Never scribble or white out anything, if it's spelled wrong cross it out with 1 line and rewrite it. On the other hand if it's just incorrect, make a note that it is and where in the note book the correct information can be found.
Make sure you sign and date every page you do work on. This is especially important for shared notebooks but it's also applicable to ones stored in company vaults. In that case you typically leave an area for you and a quartermaster to sign and date it. This can save your but in case of things like patent disputes so don't shirk the responsibility.
Place a note at the top of every page noting which project or sub-project (if the whole notebook is for a single project) that page is dedicated to.
Do not use one page for more than one subject.
For a personal notebook it's not usually necessary but if your performing intricate math steps, write them down. This may be your notebook but it's also a map of your ideas in solving a problem, if nobody else can read it then it's kinda useless.
When using a notebook for multiple projects note the last page that project was worked on and if you can remember to do so, note the next one. This will let you traverse your notebook in a more sane manner.
Now this is all pretty straight forward but there's a few things that might need some explaining. First why use a hard bound book instead of one of the build your own notebooks where you can freely add or remove pages punched with a special hole punch. Because you can remove the pages, it may seem convenient to be able to keep all of your notes in order by adding them to the back of the section they are in but this isn't always a good thing. For explanation by example I'll give you a few scenarios where this would be bad. First, the addition and subtraction of pages from the notebook immediately disqualify it from being used as a running record of your work as it can no longer be used in patent cases and the like. This is because it's now to easy to doctor (by a significant margin). Second, pages can fall out; how awful would it be to solve a problem on the train and lose the brilliant solution on the way from the station to the office?

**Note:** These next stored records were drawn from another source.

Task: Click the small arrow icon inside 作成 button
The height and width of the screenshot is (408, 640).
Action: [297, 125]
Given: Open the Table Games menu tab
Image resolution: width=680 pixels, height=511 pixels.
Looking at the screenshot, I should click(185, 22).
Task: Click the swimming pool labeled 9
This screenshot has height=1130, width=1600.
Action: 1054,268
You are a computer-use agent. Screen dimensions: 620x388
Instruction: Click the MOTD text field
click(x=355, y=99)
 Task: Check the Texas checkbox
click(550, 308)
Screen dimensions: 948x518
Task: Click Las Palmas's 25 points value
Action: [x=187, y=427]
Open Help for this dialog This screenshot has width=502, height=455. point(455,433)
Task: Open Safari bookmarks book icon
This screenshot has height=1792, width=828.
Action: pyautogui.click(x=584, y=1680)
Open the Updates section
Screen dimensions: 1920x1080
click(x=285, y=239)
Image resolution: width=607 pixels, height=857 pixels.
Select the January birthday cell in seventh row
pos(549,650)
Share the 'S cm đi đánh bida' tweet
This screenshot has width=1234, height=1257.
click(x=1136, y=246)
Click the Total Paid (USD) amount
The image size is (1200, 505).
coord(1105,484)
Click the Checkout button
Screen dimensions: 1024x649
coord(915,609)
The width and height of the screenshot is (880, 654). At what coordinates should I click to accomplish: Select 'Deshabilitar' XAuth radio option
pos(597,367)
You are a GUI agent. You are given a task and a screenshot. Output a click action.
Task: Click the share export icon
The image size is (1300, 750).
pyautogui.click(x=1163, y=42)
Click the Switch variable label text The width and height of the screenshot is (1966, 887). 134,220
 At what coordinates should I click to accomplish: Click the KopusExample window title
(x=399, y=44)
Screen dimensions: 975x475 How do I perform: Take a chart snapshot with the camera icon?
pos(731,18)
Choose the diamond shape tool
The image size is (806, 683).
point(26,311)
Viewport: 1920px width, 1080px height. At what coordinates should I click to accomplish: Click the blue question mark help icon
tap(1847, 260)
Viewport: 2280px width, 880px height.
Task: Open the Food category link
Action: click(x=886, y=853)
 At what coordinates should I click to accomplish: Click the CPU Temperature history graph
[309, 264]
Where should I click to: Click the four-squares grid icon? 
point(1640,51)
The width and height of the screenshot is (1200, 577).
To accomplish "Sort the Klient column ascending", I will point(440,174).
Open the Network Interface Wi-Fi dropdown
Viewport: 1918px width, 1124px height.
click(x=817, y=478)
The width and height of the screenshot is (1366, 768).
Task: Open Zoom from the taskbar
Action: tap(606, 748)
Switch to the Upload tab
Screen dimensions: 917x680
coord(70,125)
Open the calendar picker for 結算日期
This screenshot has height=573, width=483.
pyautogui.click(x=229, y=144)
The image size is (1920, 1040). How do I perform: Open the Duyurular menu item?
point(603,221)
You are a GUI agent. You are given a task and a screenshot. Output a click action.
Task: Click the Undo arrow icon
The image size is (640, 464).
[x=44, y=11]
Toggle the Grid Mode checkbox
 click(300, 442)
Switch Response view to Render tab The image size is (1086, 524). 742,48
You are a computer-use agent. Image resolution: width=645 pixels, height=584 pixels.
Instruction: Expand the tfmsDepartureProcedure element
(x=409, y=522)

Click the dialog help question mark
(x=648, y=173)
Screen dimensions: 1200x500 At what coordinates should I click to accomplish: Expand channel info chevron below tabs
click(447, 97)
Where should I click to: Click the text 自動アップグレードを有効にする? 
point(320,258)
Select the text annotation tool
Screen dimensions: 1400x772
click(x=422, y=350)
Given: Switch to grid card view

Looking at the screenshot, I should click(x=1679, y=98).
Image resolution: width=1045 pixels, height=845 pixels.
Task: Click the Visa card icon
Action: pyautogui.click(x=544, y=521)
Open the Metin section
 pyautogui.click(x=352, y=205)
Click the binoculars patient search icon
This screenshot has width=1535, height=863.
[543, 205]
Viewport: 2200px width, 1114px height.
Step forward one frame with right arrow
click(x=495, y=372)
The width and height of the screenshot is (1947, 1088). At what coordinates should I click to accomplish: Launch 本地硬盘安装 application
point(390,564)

Why would you want a relatively portable size? you may ask. But if anyone has ever owned a really big engineering notebook (or say... the NSA Red Book) you already know the answer to that. It fits in nothing, the books are about the size of a 17" laptop and nowhere near as useful. They are as likely or more to get in your way as they are to be useful for actually storing a brain dump of info.
For the vast majority of people these measures for a notebook will appear to be overkill, and... they are. If you don't have a need for a solid replicable and provable notebook you can happily write the post off as the ramblings of a mad man and you'd be acting pretty fair. If you need a notebook I recommend visiting your local staples or book store. They will undoubtedly have a wide swath of wonderful notebooks that you don't need to apply any of the above requirements or rules to and be perfectly happy. I actually have a few notebooks of this nature storing things like meeting notes that I plan to digitize or process and chuck. My sketch book is a bit more robust but is just a big bound pack of blank paper so not much more helpful.
For dyed in the wool note takers these measures probably aren't nearly enough and I should have covered suggestions and rules for creating volumes of work and proper guidelines for digitally backing up your notebooks with a scanner. If your requirements are this high or strict, you don't need my advice, keep on trucking. For people who are just trying to find some sane and easy to follow rules for a technical notebook (or any notebook really, but I don't go thru this much effort unless I'm trying to build something) then these rules will get you most of the way if not all the way to where you need to go. Take what you need for this blog and discard the rest, like any set of guidelines not everything here will cover all of your requirements and may infact get in the way depending on what your trying to do.